Apesar do considerável potencial terapêutico dos RNAs, foram relatadas limitações na sua entrega in vivo, incluindo suscetibilidade enzimática, barreiras extracelulares e celulares e dificuldades no tráfego para o compartimento subcelular onde a carga estará ativa1. Portanto, a maioria das terapias de RNA em estágio clínico são baseadas em modificação química (por exemplo, ligação fosforotioato), conjugação de ligante (por exemplo, N-acetilgalactosamina (GalNAC)) ou entrega de nanopartículas não virais (NP) (por exemplo, lipídios). NP)7. Especificamente, a modificação química melhora a estabilidade enzimática e metabólica8, e a conjugação do ligante melhora a entrega a órgãos e tipos de células específicos9. Finalmente, os NPs protegem o RNA encapsulado e melhoram a farmacocinética e o escape endossomal10. No entanto, estes métodos de entrega têm as suas próprias limitações, sendo necessárias melhorias adicionais para a eficiência da transfecção11, especificidade de entrega de órgãos/células12, estabilidade de ARN13 e contorno da activação imunitária14, o que pode exigir o desenvolvimento de categorias completamente diferentes de sistemas de entrega. Nesse sentido, esforços substanciais foram feitos recentemente para explorar o uso de hidrogéis em macroescala para administração terapêutica baseada em RNA, bem como uma variedade de aplicações biomédicas que vão desde silenciamento de genes e substituição de proteínas até imunomodulação (Fig. 1) 15,16, 17,18,19,20,21,22,23,24,25,26,27,28,29,30,31,32,33,34,35,36,37,38,39,40.

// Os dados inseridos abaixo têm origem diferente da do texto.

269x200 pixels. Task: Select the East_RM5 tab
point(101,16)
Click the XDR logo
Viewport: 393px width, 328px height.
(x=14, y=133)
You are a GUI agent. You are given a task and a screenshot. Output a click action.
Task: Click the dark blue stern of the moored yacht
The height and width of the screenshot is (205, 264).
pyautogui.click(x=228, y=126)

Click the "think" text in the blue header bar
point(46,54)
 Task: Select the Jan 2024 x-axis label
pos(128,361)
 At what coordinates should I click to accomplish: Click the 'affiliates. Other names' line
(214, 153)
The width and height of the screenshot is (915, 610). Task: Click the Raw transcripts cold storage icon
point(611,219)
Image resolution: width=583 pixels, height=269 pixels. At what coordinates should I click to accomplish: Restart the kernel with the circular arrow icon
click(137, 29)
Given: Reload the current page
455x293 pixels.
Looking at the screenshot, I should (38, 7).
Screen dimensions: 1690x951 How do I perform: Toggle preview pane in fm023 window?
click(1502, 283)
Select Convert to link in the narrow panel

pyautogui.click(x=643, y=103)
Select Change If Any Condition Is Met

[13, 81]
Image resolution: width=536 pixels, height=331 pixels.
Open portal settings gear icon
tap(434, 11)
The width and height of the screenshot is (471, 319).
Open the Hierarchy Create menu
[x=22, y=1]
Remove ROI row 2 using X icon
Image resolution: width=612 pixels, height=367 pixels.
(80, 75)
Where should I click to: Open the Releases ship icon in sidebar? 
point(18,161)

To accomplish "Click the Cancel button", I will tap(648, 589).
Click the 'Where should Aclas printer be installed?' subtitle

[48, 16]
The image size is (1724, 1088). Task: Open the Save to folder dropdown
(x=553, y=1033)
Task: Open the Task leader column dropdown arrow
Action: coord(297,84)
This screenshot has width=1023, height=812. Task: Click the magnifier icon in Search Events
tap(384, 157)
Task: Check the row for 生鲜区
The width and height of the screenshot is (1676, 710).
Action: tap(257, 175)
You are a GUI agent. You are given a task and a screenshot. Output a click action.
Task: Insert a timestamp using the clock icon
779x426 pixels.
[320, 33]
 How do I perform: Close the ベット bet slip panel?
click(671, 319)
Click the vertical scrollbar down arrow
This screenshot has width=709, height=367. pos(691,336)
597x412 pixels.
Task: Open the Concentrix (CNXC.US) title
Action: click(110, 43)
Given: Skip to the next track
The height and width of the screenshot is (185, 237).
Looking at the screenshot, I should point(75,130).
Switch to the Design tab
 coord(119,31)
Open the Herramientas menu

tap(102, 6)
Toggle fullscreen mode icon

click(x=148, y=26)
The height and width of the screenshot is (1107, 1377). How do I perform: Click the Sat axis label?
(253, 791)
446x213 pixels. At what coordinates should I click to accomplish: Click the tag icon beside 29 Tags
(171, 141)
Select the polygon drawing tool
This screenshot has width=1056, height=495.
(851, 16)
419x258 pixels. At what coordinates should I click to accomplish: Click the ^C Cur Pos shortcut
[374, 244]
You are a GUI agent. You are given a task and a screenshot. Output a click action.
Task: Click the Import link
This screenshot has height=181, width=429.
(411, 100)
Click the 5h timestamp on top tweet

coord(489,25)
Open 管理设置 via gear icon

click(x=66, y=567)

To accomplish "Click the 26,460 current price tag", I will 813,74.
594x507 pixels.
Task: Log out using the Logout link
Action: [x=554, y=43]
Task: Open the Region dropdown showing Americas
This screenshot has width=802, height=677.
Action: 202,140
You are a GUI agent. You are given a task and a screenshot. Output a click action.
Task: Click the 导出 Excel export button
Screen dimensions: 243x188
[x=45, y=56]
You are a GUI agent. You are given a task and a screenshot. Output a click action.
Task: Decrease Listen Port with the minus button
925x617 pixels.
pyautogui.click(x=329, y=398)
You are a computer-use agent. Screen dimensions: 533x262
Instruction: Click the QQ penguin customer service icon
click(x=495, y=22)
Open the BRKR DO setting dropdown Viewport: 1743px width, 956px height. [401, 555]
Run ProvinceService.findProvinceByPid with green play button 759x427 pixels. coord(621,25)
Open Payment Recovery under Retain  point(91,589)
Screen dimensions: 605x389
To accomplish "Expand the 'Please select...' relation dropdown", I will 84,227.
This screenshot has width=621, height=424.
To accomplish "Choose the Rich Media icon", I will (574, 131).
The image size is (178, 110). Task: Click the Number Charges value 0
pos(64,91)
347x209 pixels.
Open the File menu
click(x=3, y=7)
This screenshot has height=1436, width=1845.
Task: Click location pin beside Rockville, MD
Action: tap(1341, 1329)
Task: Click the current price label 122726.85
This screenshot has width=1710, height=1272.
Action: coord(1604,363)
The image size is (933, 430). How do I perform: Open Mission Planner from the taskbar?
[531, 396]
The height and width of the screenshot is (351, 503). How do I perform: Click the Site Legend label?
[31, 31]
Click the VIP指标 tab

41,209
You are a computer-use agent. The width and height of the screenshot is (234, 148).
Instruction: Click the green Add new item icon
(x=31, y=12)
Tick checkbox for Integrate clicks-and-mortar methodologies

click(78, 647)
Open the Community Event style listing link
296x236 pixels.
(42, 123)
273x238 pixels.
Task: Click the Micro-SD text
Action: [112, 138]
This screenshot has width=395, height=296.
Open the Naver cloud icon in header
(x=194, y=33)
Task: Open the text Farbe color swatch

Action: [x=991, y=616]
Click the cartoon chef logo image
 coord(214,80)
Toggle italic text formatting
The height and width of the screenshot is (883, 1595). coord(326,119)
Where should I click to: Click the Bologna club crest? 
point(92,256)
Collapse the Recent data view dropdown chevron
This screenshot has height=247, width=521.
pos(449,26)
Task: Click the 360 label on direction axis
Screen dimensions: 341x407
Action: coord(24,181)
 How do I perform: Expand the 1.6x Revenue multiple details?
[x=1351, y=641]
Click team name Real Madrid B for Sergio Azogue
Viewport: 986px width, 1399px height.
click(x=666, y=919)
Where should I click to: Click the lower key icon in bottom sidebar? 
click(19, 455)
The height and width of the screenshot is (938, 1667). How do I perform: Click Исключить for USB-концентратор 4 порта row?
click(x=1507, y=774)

As caixas coloridas indicam o tipo de aplicação biomédica: terapia oncológica (laranja), regeneração óssea (azul), imunomodulação (amarelo), reparação cardíaca (vermelho) e angiogênese (cinza). ACpG-STAT3, transdutor de sinal citosina-fosforotioato-guanina e ativador da transcrição 3; DextranVS, dextrano vinilsulfona; GelMA, gelatina metacriloil; HP-HA-PEG, um análogo modificado com tiol do diacrilato de hialuronano-poli(etilenoglicol) modificado com heparina-tiol; hidrato, hidrogel; IL, interleucina; MPEG, metoxipolietilenoglicol; mTOR, alvo da rapamicina em mamíferos; PAA, poliacrilamida; PCL, poli(ε-caprolactona); PE, polietileno; PEG4SH, polietilenoglicol tetratiolado; PEI-DA, conjugados poliméricos de polietilenimina modificados com ácido desoxicólico; PLA-DX-PEG, copolímero em bloco de ácido poli-d,l-láctico-p-dioxanona-polietilenoglicol; PLK, serina/treonina-proteína quinase; Rb1/Meis2, retinoblastoma1/meis homeobox 2; RGM, gene de RNA para miRNAs; SPARC, proteína secretada ácida e rica em cisteína15,16,17,18,19,20,21,22,23,24,25,26,27,28,29,30,31,32,33,34,35, 36,37,38,39,40.